Va, inoltre, ribadito che “La riassunzione del processo si perfeziona nel momento del tempestivo deposito del ricorso in cancelleria con la richiesta di fissazione dell’udienza, senza che rilevi l’eventuale inesatta identificazione della controparte nell’atto di riassunzione, dal momento che tale atto è valido, per raggiungimento dello scopo, ai sensi dell’art. 156 c.p.c., quando contenga gli elementi idonei ad individuare il giudizio che si intende proseguire. Ne consegue che non incide sulla tempestività della riassunzione, ai sensi dell’art. 305 c.p.c., la successiva notifica del ricorso e dell’unito decreto, atta invece alla realizzazione del contraddittorio, nel rispetto delle regole proprie della “vocatio in ius”, sicché, ove essa sia stata omessa nei confronti del soggetto che doveva costituirsi, il giudice è tenuto ad ordinarne la rinnovazione, con fissazione di nuovo termine (in applicazione analogica dell’art. 291 c.p.c.) entro un termine necessariamente perentorio la cui inosservanza determinerà, se del caso, l’estinzione del giudizio ai sensi del citato articolo in combinato disposto con l’art. 307 c.p.c., comma 3.” (Cass. n. 6921 del 11/03/2019): pertanto, sono del tutto prive di rilevo e fuori centro le deduzioni in merito alle vicende fallimentari – segnatamente, la declaratoria di incompetenza del giudice fallimentare originariamente adito e la nomina del nuovo curatore, cui non consegue alcun effetto sospensivo del termine per la riassunzione -, atteso che le stesse non impedivano il tempestivo deposito del ricorso per riassunzione.

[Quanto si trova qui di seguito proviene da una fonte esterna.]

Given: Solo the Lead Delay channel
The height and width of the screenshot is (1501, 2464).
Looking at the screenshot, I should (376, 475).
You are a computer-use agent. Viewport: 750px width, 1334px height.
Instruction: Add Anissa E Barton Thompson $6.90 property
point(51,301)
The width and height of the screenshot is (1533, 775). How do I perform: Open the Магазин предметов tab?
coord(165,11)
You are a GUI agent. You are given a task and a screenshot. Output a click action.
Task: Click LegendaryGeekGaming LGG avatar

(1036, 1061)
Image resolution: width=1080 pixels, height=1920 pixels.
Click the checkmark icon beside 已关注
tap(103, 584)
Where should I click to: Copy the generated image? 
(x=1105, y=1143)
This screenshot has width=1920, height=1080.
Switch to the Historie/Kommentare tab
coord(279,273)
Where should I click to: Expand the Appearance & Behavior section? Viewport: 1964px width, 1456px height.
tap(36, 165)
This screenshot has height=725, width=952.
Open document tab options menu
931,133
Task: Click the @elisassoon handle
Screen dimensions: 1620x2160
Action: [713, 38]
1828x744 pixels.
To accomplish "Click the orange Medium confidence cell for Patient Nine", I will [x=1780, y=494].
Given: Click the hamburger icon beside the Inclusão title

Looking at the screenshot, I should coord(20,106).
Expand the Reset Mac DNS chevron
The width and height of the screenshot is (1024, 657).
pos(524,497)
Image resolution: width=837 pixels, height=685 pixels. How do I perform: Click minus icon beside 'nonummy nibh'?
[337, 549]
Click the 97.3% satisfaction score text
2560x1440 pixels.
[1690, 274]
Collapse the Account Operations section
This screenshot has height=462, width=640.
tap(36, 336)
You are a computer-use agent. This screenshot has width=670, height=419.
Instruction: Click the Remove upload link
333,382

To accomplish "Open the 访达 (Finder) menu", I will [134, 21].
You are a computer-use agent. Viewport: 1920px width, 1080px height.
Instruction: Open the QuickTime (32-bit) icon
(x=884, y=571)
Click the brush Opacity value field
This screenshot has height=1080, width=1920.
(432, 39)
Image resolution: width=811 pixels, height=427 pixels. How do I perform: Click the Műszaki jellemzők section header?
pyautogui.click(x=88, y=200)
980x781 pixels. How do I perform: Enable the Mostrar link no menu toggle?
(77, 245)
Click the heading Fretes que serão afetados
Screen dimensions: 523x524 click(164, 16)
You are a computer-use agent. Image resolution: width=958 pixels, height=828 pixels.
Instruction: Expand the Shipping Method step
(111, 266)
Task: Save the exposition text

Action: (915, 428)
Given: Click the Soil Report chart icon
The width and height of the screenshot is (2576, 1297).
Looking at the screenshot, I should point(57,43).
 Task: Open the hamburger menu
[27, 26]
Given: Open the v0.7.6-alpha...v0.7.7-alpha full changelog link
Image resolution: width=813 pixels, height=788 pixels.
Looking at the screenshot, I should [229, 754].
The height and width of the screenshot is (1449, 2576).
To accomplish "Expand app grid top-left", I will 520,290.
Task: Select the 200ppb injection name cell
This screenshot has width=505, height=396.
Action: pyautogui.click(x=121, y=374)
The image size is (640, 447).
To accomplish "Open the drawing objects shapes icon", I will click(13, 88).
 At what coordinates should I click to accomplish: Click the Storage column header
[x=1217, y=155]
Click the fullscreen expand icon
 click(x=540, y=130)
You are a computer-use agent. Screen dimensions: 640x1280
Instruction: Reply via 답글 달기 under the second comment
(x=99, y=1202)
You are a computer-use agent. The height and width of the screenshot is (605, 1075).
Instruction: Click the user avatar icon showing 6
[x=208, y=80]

La decisione impugnata risulta, perciò, immune dai vizi denunciati.
3. In conclusione, il ricorso va rigettato.
Le spese seguono la soccombenza nella misura liquidata in dispositivo.
Va dato atto della sussistenza dei presupposti processuali per il versamento, da parte della ricorrente, ai sensi del D.P.R. 30 maggio 2002, n. 115, art. 13, comma 1 quater, nel testo introdotto dalla L. 24 dicembre 2012, n. 228, art. 1, comma 17, di un ulteriore importo a titolo di contributo unificato, in misura pari a quello, ove dovuto, per il ricorso, a norma dello stesso art. 13, comma 1 bis (Cass. S.U. n. 23535 del 20/9/2019).
PQM
– Rigetta il ricorso;
– Condanna la ricorrente alla rifusione delle spese del giudizio di legittimità che liquida in Euro 5.400,00=, oltre Euro 100,00= per esborsi, spese generali liquidate forfettariamente nella misura del 15%, ed accessori di legge;
– Dà atto, ai sensi del D.P.R. 30 maggio 2002, n. 115, art. 13, comma 1 quater, della sussistenza dei presupposti processuali per il versamento, da parte della ricorrente, dell’ulteriore importo a titolo di contributo unificato pari a quello, ove dovuto, per il ricorso, a norma dello stesso art. 13, comma 1 bis.
Così deciso in Roma, il 16 novembre 2021.